Application of Brunauer–Emmett–Teller (BET) theory and the Guggenheim–Anderson–de Boer (GAB) equation for concentration-dependent, non-saturable cell–cell interaction dose-responses

Abstract

To systematically assess the characteristics and potential utility of the Guggenheim-Anderson-de Boer (GAB) formulation of the Brunauer-Emmett-Teller (BET) equation from physical chemistry for modeling dose-responses in pharmaceutical applications. The GAB-BET equation was derived using pharmacodynamic first principles to underscore the assumptions involved and the functional characteristics of the equation were investigated. The properties of the GAB-BET equation were compared to the familiar Michaelis-Menten and Hill equations and its utility for pharmacokinetic-pharmacodynamic modeling was assessed by fitting the model equations to four diverse data sets from the literature. The results enabled the salient characteristics of the unconstrained GAB-BET equation and the corresponding GAB-BET equation with finite layers for modeling pharmacodynamic effects to be critically assessed. The GAB-BET approach allows for the accumulation of heterogeneous stacks containing multiple cells or molecules at the target site. The unconstrained GAB-BET equation is capable of describing concentration-dependent dose-response curves that do not exhibit saturation.

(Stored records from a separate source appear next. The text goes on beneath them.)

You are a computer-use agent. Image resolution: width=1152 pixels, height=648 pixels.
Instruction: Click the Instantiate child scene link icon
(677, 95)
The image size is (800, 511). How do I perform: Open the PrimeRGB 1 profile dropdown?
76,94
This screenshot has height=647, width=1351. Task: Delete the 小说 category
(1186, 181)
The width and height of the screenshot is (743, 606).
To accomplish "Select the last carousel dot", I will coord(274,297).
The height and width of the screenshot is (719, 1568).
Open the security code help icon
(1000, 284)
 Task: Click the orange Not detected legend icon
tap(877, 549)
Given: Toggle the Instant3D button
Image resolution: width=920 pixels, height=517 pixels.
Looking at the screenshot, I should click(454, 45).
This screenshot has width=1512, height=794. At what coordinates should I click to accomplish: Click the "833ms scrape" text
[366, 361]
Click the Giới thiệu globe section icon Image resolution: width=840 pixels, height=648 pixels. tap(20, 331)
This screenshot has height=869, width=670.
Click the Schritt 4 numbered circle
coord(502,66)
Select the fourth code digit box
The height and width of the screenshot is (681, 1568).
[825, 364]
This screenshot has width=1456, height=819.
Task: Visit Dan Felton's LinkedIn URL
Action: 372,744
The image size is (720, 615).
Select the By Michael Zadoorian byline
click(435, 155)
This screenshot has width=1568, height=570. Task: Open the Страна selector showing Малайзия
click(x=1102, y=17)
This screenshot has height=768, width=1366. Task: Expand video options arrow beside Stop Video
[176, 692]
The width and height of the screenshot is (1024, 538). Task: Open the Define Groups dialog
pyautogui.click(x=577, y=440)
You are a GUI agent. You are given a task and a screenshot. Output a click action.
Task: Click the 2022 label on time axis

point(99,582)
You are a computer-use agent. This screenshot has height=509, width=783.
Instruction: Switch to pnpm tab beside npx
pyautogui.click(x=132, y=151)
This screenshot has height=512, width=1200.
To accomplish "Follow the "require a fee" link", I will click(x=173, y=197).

The GAB-BET equation for finite layers exhibits saturation but increases more slowly than the comparable Michaelis-Menten and Hill equations. The fitting results of the model equations to literature data sets provided support for key aspects of the GAB-BET model. The GAB-BET equation may be a useful method for mechanistic modeling of diverse immune processes and drugs that recruit immune cell activity at the site of action.